A piece published recently by The Revelator highlights the pressing need to conserve the world's orchids and to better document their status as they face increasing threats from illegal trade and habitat destruction. It draws upon research published in the International Journal of Ecology and Environmental Sciences about the perils facing Bangladesh's orchids.


At least 32 orchid species native to Bangladesh have disappeared since the Scottish botanist William Roxburgh first documented hundreds of species in Hortus Bengalensis over 200 years ago. This represents the extinction of 17% of Bangladesh's 187 known orchid species. This is an alarming loss for biodiversity with broad implications for ecology, medicine and culture.

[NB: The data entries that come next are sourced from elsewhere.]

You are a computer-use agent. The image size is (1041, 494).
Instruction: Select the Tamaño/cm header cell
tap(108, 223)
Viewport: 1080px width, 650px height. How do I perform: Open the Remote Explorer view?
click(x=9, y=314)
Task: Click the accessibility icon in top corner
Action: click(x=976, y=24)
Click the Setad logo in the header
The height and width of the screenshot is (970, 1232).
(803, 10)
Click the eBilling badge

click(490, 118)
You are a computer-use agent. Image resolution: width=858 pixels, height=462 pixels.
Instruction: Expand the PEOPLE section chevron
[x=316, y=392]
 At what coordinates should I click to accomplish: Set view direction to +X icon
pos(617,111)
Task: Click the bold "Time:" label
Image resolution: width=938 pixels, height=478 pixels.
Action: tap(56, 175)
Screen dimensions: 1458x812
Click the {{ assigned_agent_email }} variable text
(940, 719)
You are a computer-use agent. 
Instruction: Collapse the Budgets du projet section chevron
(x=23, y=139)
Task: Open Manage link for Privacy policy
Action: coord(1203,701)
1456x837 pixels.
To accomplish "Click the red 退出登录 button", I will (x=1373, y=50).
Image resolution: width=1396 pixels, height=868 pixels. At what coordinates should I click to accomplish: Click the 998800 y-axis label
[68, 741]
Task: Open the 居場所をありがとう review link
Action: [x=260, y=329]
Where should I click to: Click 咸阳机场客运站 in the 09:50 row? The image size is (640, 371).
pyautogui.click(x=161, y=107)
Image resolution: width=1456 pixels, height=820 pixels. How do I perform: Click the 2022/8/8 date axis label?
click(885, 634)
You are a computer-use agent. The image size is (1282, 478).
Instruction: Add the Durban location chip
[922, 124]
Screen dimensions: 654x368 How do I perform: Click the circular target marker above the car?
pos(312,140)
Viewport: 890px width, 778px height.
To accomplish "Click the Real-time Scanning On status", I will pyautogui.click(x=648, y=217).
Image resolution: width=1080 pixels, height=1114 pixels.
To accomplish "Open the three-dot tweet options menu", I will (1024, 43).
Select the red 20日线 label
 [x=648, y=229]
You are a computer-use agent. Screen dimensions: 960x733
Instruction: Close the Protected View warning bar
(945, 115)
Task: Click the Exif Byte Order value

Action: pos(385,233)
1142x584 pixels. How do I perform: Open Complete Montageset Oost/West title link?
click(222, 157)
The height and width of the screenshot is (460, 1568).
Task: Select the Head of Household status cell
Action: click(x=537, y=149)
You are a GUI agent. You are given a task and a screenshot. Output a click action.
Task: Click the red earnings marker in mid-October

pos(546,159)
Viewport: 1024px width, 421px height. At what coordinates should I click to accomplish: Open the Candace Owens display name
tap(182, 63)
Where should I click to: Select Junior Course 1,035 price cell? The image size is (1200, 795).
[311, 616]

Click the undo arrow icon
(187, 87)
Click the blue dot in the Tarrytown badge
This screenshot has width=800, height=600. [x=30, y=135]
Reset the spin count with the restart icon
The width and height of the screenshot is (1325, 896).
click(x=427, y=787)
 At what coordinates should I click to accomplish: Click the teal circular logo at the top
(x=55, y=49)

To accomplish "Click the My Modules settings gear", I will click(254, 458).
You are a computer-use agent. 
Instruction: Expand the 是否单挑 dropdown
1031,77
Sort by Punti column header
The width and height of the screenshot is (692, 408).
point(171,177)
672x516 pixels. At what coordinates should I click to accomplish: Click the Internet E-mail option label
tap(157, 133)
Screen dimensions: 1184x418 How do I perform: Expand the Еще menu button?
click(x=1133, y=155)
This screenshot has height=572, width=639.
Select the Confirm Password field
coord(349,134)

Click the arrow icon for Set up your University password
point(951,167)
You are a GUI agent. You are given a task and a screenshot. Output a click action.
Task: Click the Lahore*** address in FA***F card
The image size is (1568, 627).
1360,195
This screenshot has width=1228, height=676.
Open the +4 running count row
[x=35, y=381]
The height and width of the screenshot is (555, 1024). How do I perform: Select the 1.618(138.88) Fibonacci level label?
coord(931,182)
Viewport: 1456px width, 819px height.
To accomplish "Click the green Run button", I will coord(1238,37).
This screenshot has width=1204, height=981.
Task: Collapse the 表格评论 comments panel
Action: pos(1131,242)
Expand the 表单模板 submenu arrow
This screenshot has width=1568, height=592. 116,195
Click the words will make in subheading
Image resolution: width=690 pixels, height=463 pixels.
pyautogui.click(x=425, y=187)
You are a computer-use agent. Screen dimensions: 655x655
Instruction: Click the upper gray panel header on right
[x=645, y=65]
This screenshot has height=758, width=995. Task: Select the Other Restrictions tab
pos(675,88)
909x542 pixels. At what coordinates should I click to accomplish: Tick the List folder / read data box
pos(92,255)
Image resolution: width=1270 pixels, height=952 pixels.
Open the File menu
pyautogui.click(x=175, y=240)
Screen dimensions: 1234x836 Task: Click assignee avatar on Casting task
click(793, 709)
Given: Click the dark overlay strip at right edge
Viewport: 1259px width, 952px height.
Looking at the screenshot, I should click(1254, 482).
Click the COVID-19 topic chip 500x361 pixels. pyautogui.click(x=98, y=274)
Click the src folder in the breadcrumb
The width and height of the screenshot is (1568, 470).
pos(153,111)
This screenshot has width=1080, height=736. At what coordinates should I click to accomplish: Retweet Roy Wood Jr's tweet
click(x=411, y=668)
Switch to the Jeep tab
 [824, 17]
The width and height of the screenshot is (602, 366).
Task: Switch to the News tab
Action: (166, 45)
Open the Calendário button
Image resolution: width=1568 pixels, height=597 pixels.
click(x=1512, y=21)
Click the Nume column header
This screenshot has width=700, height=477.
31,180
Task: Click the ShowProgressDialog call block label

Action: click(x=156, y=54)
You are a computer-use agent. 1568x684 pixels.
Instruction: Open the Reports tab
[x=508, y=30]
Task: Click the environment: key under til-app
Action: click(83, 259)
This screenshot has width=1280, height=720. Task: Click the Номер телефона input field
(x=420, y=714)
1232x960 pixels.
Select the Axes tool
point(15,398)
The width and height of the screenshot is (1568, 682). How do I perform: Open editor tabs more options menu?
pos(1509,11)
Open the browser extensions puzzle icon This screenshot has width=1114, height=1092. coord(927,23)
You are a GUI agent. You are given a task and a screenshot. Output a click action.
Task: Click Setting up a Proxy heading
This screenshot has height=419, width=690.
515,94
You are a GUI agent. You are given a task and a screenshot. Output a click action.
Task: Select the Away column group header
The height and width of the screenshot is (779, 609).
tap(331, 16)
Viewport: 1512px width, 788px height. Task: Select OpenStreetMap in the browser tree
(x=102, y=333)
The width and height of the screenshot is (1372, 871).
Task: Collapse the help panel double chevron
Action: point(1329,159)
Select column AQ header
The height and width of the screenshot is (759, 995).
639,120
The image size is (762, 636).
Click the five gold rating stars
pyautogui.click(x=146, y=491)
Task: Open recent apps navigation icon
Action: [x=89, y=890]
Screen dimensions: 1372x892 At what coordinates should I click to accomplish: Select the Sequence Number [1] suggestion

Of the 32 species now feared regionally extinct in Bangladesh, only four have been formally assessed by the IUCN Red List, the international database that assesses and tracks threatened species. There is a clear need, in Bangladesh and globally, to conduct more formal, updated evaluations of orchids' conservation status. For example, although the species Podochilus khasianus is known to have disappeared from at least four countries, it appears on the Red List as a species of "least conservation concern". In contrast, Gastrochilus calceolaris is listed as "critically endangered" due to habitat degradation and trade, but its conservation status has not been updated since 2004.

Podochilus khasianus


These problems of extinction and under-assessment are not unique to Bangladesh. More than 1,500 species currently appear on the IUCN Red List, with tens of thousands not yet assessed. Just a few days after the paper was published, another study in the journal Oryx suggested that nine orchid species from Madagascar may also have joined the ranks of extinction.